WHAT YOU NEED TO DO: These records contain pictures, which must be left out; copy exactly the lines from the one with "North Carolina (500, 201)" up to and including the one with "0207 1830130 (29, 11)".

DATASET:
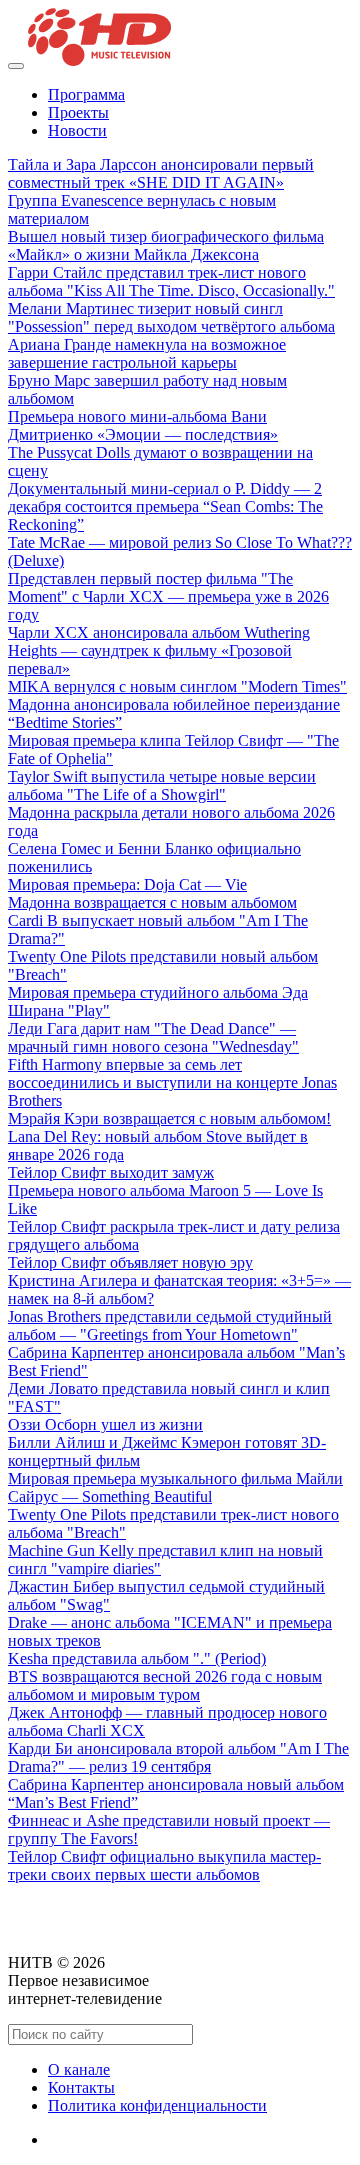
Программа (86, 94)
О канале (79, 2069)
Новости (77, 130)
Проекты (78, 112)
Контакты (81, 2087)
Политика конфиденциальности (157, 2105)
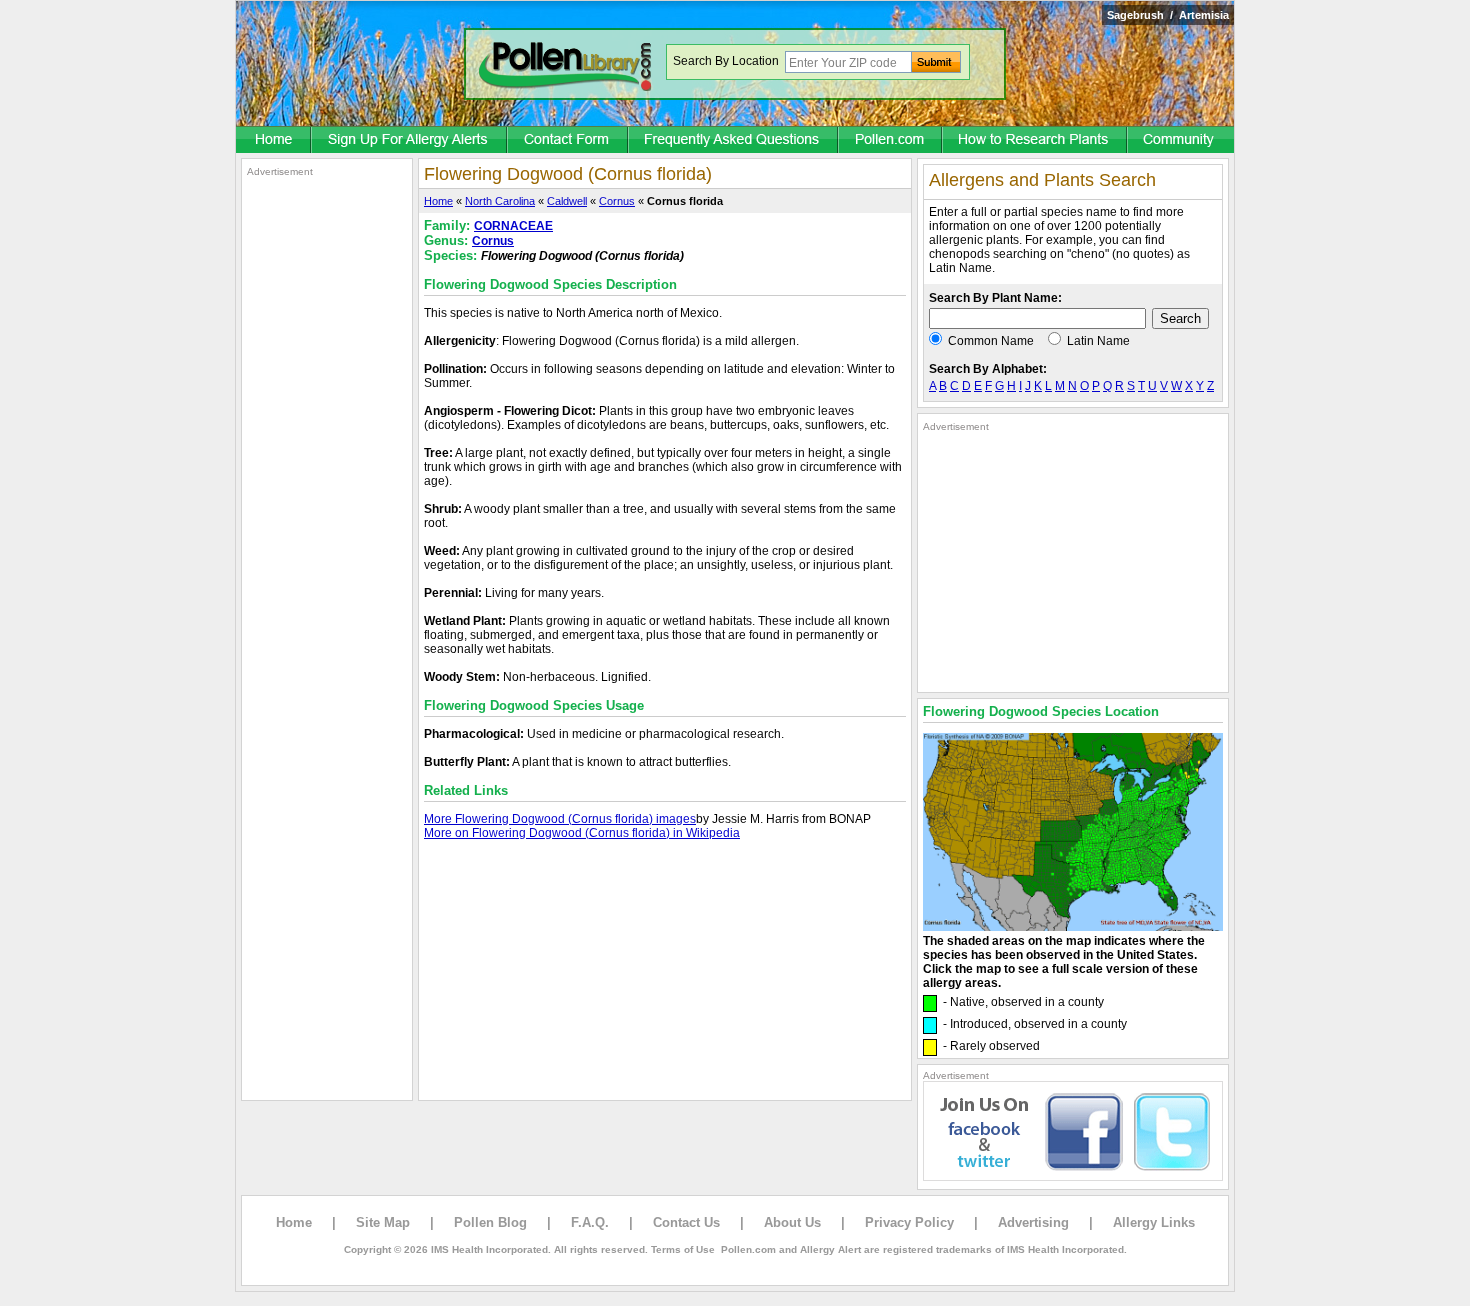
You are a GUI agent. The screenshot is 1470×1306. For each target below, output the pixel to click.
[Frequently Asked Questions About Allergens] (734, 141)
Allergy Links (1154, 1222)
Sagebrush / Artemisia (1168, 15)
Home (438, 201)
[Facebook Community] (1181, 141)
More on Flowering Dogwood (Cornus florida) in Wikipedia (582, 833)
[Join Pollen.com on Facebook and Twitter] (1073, 1177)
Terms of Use (683, 1249)
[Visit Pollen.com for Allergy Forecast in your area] (891, 141)
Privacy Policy (909, 1222)
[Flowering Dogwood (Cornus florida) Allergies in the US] (1073, 927)
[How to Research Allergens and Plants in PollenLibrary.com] (1035, 141)
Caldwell (567, 201)
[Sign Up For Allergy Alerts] (410, 141)
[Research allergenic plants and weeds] (274, 141)
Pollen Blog (490, 1222)
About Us (792, 1222)
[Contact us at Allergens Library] (568, 141)
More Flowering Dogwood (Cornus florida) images (560, 819)
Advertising (1033, 1222)
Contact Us (686, 1222)
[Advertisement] (327, 478)
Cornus (617, 201)
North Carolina (500, 201)
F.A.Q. (590, 1222)
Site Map (383, 1222)
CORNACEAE (513, 226)
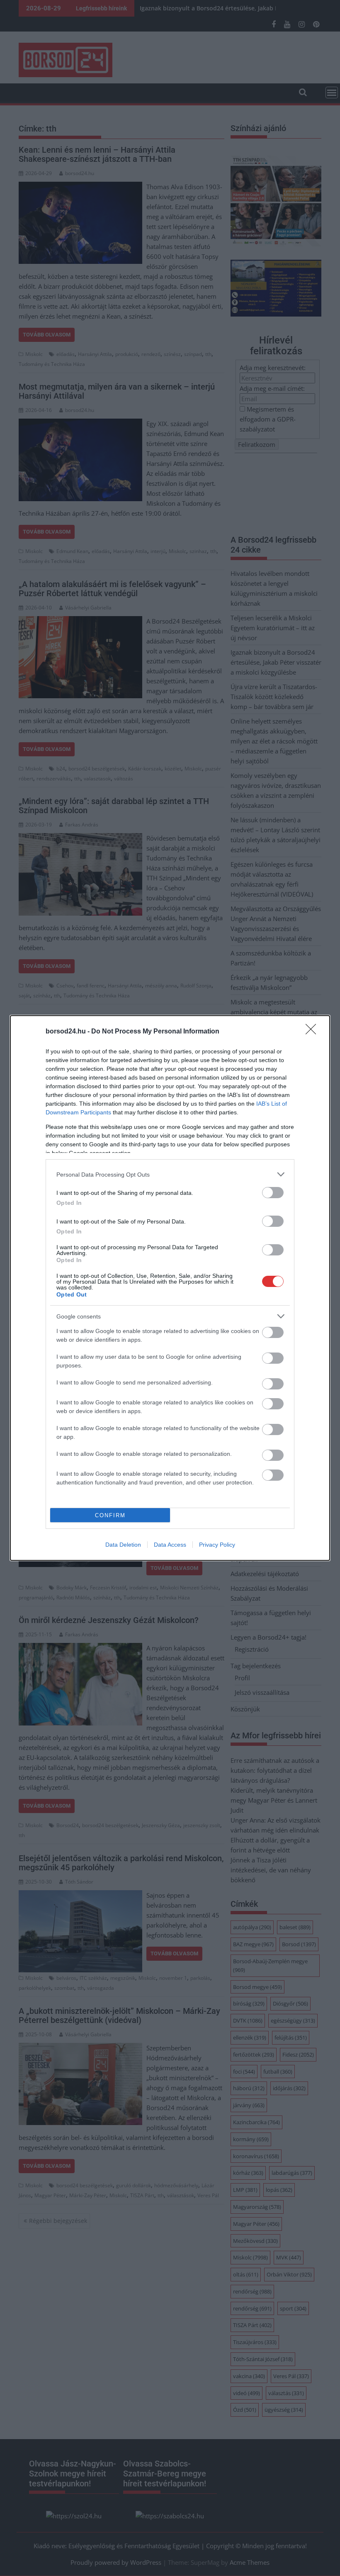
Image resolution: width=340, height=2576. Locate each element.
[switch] (273, 1192)
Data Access (170, 1544)
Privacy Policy (217, 1544)
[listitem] (170, 1174)
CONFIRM (110, 1515)
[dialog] (170, 1288)
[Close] (313, 1032)
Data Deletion (123, 1544)
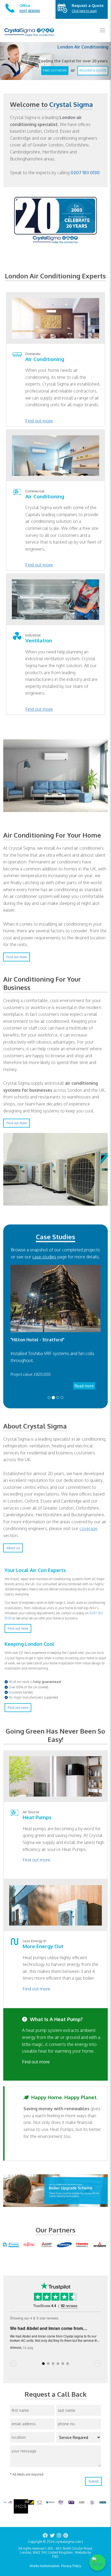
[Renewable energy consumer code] (8, 2502)
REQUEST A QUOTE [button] (92, 66)
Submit (93, 2481)
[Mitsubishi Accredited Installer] (81, 2502)
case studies (44, 1256)
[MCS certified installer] (21, 2506)
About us (13, 1548)
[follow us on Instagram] (59, 2535)
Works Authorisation (45, 2566)
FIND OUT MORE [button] (55, 66)
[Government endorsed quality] (50, 2502)
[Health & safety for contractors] (60, 2502)
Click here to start (84, 11)
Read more (84, 1386)
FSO (55, 2556)
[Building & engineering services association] (71, 2502)
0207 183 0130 (85, 172)
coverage (88, 1528)
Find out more (39, 421)
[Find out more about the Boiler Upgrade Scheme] (55, 2190)
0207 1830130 (29, 11)
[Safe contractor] (92, 2502)
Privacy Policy (71, 2566)
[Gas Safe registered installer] (29, 2502)
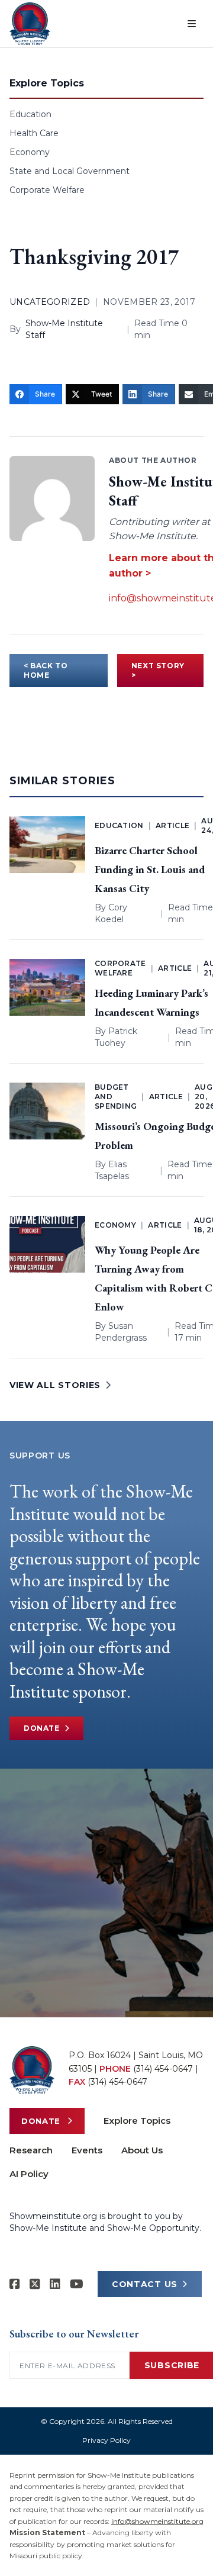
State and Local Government (69, 171)
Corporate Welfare (47, 190)
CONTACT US (145, 2284)
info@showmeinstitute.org (157, 2521)
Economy (29, 152)
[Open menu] (192, 24)
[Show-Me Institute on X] (35, 2284)
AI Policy (29, 2173)
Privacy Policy (106, 2440)
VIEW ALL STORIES (55, 1385)
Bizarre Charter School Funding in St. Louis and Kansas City (150, 869)
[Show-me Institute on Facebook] (14, 2284)
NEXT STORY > (158, 670)
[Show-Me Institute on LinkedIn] (55, 2284)
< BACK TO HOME (45, 670)
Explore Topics (137, 2120)
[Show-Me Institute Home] (29, 23)
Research (31, 2150)
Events (87, 2150)
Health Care (34, 133)
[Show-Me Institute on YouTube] (76, 2284)
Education (30, 114)
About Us (142, 2150)
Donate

RESULT:
North Carolina (500, 201)
F.A.Q. (590, 1222)
Site Map (383, 1222)
CORNACEAE (513, 226)
Image resolution: width=340, height=2576. Locate each element.
[switch] (273, 1192)
Data Access (170, 1544)
Privacy Policy (217, 1544)
[listitem] (170, 1174)
CONFIRM (110, 1515)
[dialog] (170, 1288)
[Close] (313, 1032)
Data Deletion (123, 1544)
[Renewable energy consumer code] (8, 2502)
REQUEST A QUOTE [button] (92, 66)
Submit (93, 2481)
[Mitsubishi Accredited Installer] (81, 2502)
case studies (44, 1256)
[MCS certified installer] (21, 2506)
About us (13, 1548)
[follow us on Instagram] (59, 2535)
Works Authorisation (45, 2566)
FIND OUT MORE [button] (55, 66)
[Government endorsed quality] (50, 2502)
[Health & safety for contractors] (60, 2502)
Click here to start (84, 11)
Read more (84, 1386)
FSO (55, 2556)
[Building & engineering services association] (71, 2502)
0207 183 0130 (85, 172)
coverage (88, 1528)
Find out more (39, 421)
[Find out more about the Boiler Upgrade Scheme] (55, 2190)
0207 1830130 (29, 11)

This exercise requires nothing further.